MUSE uses a two-level decision set framework, which combines subspace descriptors and decision logic to generate explanations for different regions of the feature space. This is useful for zooming in to specific features and observation subsets of interest. Just like my own research, this is a highly user centric approach, emphasising a Human-in-the-Loop process of expert review of model decisions. My method differs in that it facilitates an individual detail review, potentially allowing the expert user to respond to individuals seeking some kind of review or redress over an automated decision. In essence, this is a response to the “computer says no” problem. The explanations are tailored to specific needs or contexts.

This focus on end-user interaction reflects a broader effort in both frameworks to build trust in machine learning outputs by providing meaningful insights. Despite these similarities, the research ideas diverge in significant ways. MUSE has a broader scope, offering global explanations as well as targeted insights into specific subspaces of the model’s behaviour. It is designed to be model-agnostic, meaning it can work with any type of predictive system. My research has a specific focus on Decision Tree ensembles (Random Forest and Boosting methods), explaining how such a classifier reached a decision for a particular data point, emphasising precision and counterfactual reasoning.

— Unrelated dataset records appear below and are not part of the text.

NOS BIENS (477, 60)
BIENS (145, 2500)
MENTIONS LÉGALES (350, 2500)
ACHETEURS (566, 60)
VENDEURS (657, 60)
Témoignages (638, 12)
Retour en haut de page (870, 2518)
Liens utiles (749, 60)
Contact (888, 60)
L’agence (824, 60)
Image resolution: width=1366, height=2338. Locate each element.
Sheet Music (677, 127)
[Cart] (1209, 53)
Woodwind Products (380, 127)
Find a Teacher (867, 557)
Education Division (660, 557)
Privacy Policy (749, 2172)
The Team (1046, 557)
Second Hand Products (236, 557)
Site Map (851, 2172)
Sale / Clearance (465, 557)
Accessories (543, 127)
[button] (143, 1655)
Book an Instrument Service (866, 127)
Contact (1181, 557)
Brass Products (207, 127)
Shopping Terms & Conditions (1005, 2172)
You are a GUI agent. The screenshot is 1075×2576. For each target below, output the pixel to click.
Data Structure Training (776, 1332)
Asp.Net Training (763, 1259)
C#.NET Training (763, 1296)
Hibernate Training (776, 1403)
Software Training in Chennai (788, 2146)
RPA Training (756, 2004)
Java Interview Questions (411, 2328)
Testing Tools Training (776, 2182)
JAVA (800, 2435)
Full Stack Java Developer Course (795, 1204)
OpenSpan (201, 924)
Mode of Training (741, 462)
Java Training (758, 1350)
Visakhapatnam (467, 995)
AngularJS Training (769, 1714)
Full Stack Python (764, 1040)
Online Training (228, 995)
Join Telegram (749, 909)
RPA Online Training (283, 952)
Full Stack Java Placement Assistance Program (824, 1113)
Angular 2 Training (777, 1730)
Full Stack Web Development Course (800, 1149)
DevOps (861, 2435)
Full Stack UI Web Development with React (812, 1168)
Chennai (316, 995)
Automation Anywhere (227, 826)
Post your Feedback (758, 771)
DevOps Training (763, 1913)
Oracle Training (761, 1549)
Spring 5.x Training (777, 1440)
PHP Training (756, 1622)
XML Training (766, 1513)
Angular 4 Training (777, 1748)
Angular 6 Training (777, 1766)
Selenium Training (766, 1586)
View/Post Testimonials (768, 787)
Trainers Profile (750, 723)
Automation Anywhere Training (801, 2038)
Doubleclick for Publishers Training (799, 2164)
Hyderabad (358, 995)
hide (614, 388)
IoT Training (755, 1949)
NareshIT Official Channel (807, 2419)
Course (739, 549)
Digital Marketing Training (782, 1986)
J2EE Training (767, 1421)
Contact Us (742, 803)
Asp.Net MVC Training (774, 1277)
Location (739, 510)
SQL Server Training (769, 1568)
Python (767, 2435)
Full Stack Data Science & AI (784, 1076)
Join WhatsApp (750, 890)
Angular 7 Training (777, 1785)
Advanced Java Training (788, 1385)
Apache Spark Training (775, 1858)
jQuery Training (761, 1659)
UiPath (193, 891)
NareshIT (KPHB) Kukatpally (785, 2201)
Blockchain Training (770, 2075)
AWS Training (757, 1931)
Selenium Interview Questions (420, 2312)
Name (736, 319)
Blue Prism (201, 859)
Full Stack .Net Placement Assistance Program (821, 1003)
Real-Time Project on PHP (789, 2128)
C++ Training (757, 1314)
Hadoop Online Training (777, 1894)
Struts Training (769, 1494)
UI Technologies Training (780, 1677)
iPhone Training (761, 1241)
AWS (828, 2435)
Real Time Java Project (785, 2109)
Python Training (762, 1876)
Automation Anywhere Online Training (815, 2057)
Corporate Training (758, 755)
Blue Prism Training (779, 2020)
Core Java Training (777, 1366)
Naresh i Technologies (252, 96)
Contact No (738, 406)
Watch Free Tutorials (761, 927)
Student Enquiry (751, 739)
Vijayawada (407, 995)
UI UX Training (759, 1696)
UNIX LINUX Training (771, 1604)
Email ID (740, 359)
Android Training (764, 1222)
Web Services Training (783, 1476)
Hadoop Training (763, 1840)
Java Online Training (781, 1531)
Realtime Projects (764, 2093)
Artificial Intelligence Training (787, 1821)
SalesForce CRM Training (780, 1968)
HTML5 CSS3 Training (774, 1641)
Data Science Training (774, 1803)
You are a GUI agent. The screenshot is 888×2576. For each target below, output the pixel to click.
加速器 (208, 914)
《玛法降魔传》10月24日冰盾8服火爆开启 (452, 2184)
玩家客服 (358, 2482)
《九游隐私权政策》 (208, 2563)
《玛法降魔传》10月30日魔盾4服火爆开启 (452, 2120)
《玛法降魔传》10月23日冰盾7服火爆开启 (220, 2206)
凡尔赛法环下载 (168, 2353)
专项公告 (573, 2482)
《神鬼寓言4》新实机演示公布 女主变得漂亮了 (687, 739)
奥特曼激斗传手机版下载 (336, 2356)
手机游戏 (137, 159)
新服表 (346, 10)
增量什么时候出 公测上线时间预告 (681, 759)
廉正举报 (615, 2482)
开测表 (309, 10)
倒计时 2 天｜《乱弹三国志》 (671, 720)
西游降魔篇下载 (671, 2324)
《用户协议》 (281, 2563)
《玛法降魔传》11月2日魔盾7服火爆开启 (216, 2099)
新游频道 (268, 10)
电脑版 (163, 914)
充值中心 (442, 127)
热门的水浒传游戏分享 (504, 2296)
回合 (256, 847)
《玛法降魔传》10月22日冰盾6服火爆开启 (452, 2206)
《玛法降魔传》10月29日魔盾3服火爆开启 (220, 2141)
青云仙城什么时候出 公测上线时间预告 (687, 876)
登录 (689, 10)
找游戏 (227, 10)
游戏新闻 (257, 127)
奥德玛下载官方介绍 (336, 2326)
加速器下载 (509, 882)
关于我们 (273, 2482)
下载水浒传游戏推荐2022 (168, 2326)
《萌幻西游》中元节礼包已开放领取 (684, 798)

The methodologies also differ. MUSE employs optimization techniques to create compact and interpretable decision sets that balance fidelity, unambiguity, and interpretability. My approach, in contrast, extracts decision paths from random forests using frequent pattern mining, constructing rules that highlight the most influential attributes in a model’s classification. These distinct methods reflect their differing objectives: MUSE aims to provide a comprehensive view of a model’s behaviour, while I seek to zero in on individual classifications with a high degree of local accuracy.

Together, these research approaches represent two sides of the same coin: one offering a high-level overview and the other delivering precise, localised explanations. There is a lot of scope for combining the two methods in a collaborative framework for holistic explanations.